◆ **CONSEGNA A**:
Riscrivi le voci dalla riga con "Select SOCKS v5" fino alla riga con "[x=19, y=683]" compresa, sostituendo "icon" con "symbol" e lasciando invariato tutto il resto.

L’ex parlamentare regionale Pippo Gennuso è stato condannato a 5 anni e 3 mesi a conclusione del processo scaturito dall’inchiesta “acque salate”, portata a termine dl personale del Nictas in servizio alla sezione di polizia giudiziaria della procura aretusea, in cui era imputato per truffa aggravata, adulterazione di sostanze alimentari e frode nell’esercizio del commercio. La sentenza è stata emessa ieri pomeriggio dal tribunale che ha accolto appieno la tesi del pubblico ministero Tommaso Pagano. I giudici hanno anche condannato alla pena di 4 anni e mezzo di reclusione il collaboratore di Gennuso, Walter Pennavaria. Per il tribunale, insomma, il dibattimento ha provato che sia stata adulterata l’acqua distribuita agli utenti, allacciati alla rete idrica di contrada Granelli a Pachino e delle zone limitrofe; l’erogazione di acqua differente per qualità e provenienza da quella pattuita; di avere promesso di vendere agli utenti allacciati alla rete idrica, acqua potabile proveniente dall’acquedotto di Ispica, mentre avrebbero distribuito acqua idrica del pozzo di contrada Chiappa.

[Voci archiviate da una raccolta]
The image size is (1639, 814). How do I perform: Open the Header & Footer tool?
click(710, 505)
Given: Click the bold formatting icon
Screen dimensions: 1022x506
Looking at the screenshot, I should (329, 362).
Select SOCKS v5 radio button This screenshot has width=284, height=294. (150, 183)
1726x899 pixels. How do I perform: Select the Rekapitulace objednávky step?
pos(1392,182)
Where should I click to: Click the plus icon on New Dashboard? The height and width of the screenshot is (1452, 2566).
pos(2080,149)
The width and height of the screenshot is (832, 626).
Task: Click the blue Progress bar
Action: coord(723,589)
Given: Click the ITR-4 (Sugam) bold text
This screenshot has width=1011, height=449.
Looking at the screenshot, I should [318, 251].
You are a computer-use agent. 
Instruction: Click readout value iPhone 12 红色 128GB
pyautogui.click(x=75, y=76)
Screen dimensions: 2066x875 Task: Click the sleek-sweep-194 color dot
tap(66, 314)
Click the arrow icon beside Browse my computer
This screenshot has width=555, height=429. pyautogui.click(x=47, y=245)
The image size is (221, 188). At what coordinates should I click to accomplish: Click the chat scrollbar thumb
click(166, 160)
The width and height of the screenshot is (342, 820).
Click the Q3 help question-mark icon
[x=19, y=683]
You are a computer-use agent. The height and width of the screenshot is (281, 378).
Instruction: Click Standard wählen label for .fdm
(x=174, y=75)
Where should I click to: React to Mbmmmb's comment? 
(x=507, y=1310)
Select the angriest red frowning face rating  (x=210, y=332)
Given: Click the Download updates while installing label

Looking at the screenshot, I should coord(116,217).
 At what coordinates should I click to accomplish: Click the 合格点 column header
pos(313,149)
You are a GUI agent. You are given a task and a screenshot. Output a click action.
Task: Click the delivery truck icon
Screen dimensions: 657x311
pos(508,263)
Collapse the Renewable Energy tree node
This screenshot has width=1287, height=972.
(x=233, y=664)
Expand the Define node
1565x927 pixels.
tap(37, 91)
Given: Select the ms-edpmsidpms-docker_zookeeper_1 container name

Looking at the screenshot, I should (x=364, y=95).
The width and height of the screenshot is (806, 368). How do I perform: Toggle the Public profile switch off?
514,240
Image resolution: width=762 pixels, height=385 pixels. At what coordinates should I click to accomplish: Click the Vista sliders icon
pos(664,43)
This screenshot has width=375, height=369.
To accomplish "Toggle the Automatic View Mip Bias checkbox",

◆ **CONSEGNA B**:
Prosegui il brano sulla condanna di Pippo Gennuso nell'inchiesta "acque salate", ripartendo dall'ultima frase riportata.

◆ **RISPOSTA A**:
Select SOCKS v5 radio button This screenshot has width=284, height=294. (150, 183)
1726x899 pixels. How do I perform: Select the Rekapitulace objednávky step?
pos(1392,182)
Where should I click to: Click the plus symbol on New Dashboard? The height and width of the screenshot is (1452, 2566).
pos(2080,149)
The width and height of the screenshot is (832, 626).
Task: Click the blue Progress bar
Action: coord(723,589)
Given: Click the ITR-4 (Sugam) bold text
This screenshot has width=1011, height=449.
Looking at the screenshot, I should [318, 251].
You are a computer-use agent. 
Instruction: Click readout value iPhone 12 红色 128GB
pyautogui.click(x=75, y=76)
Screen dimensions: 2066x875 Task: Click the sleek-sweep-194 color dot
tap(66, 314)
Click the arrow symbol beside Browse my computer
This screenshot has width=555, height=429. pyautogui.click(x=47, y=245)
The image size is (221, 188). At what coordinates should I click to accomplish: Click the chat scrollbar thumb
click(166, 160)
The width and height of the screenshot is (342, 820).
Click the Q3 help question-mark symbol
[x=19, y=683]

◆ **RISPOSTA B**:
A nulla è valsa l’arringa dei legali difensori che hanno sostenuto l’insussistenza delle accuse mosse dal pubblico ministero, atteso che, nel corso dell’istruttoria dibattimentale, non è mai emersa alcuna ipotesi e non è stato riscontrato alcun caso di avvelenamento tra gli utenti e che l’acqua distribuita in contrada Granelli, proveniva dall’acquedotto del comune di Ispica. Il difensore di Gennuso ha chiarito tutti gli aspetti contrattuali a cominciare da quello legato alla fornitura di acqua, che avrebbe le medesime proprietà organolettiche di quella erogata in diversi comuni della zona sud. Anzi, il consorzio si era mosso per fare arrivare l’acqua in quelle contrade in cui i residenti soffrivano per la penuria del prezioso liquido, soprattutto nella stagione estiva.

“Continuo a rimanere sereno – ha commentato Gennuso – leggeremo le motivazioni della sentenza e siamo pronti a ricorrere in appello a Catania, certi di potere ribaltare il giudizio di primo grado”.